The sympathetic nervous system (SNS) is responsible for creating localised responses such as an increased heart rate, breathing rate, sweating, dilation of pupils and reflex systems in response to an increase in stress (real or perceived) which can mobilise the fight, flight, freeze, fawn/fold response.
In simple terms, it prepares you to stand and fight an enemy, run away or freeze/hide/play dead. It takes less than a millisecond for stress hormones to be released from your adrenal glands and flood your major muscle groups in preparation and switch from creative to reflex thinking, ditch digestion, immune responses, healing, and sex drive.
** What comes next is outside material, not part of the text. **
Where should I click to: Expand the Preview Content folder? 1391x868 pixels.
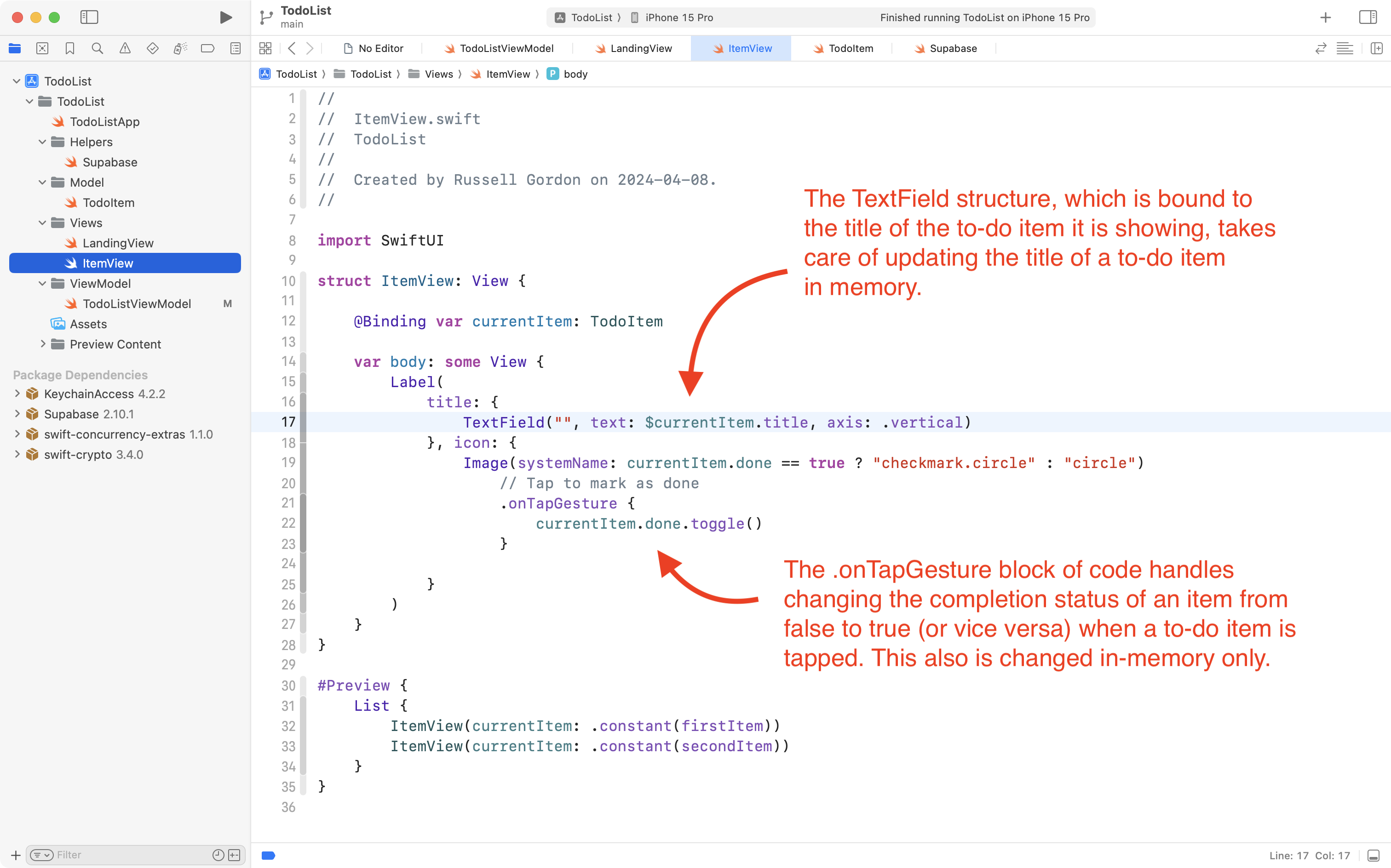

Pretty powerful stuff!
The parasympathetic nervous system (PNS) is responsible for the body's rest and digestion response when the body is relaxed, resting, or feeding. It basically undoes the work of sympathetic division after a stressful situation. The parasympathetic nervous system decreases respiration and heart rate and increases digestion. This is what we need to do more work on to create more harmony and peace within our minds and bodies.
In simple terms, this is the rest and digest, repair and create ‘homeostasis state that we know as being calm, restful or at peace.
I endeavour to teach you how emotions are created from various ‘ingredients’ a ‘recipe’.
In a hope that you can understand that they are doing more than communicating, you are creating reality. This is a process that has a beginning and an end. You have a choice as to what recipe you create with what ingredients.
It has to be said that Mother Nature did not evolve the SNS exclusively to save ancient cave-dwelling humans from sabre-tooth tigers, although this is a story I tell often as it seems relatable when I’m trying to simplify my client’s experience so that they can stop seeing a panic attack or their social anxiety as beyond their means to overcome. The SNS evolved to meet the body’s energy demands to all matter of threats and challenges and opportunities. This means perceived and real threats, situations we are unfamiliar with, challenges we feel ill-equipped for as well as exciting new adventures.
So, what are the answers to actively creating a positive version of reality? Simple – put fuel in the tank, check the tyres, plan the journey, drive sensibly, and avoid the breakdown or car crash.
Nourish your body – get sleep, exercise, fresh air, sunlight, and great food. High-quality nutrition is essential. Avoiding maintenance is an unhealthy choice, like avoiding the washing-up.
This quick exercise can reset the system to parasympathetic relax, rest, and digest, away from the sympathetic fight, flight or freeze/fawn.
Just stop for a few moments, put your feet flat on the floor, allow your spine to be comfortable, then take three slow regular rhythmic, belly (diaphragmatic) breaths.
So, what to do if your SNS is in overdrive? You will know this has probably occurred because you are experiencing things such as anxiety, depression, brain fog, migraines, auto-immune dysfunction, lack of motivation, hopelessness or even chronic fatigue and chronic pain.
The first step is to learn how to still your mind and use it carefully as the overactive, clever mind drives us into difficulties.
Learn mindfulness, reflection, or anything else that works for you.
Connect with beauty and nature, do not just watch electronic screens.
Dance, sing or laugh often!
Have a ‘get out’ plan for difficulties – we use a plan for difficulties such as belts in cars in case of emergency – so let us plan for our own psychological health, too.
Have a toolbox of skills that help you in difficult situations and have lots of them to use.
Practice them, after all, if you do not put your seatbelt on then it is of no use whatsoever!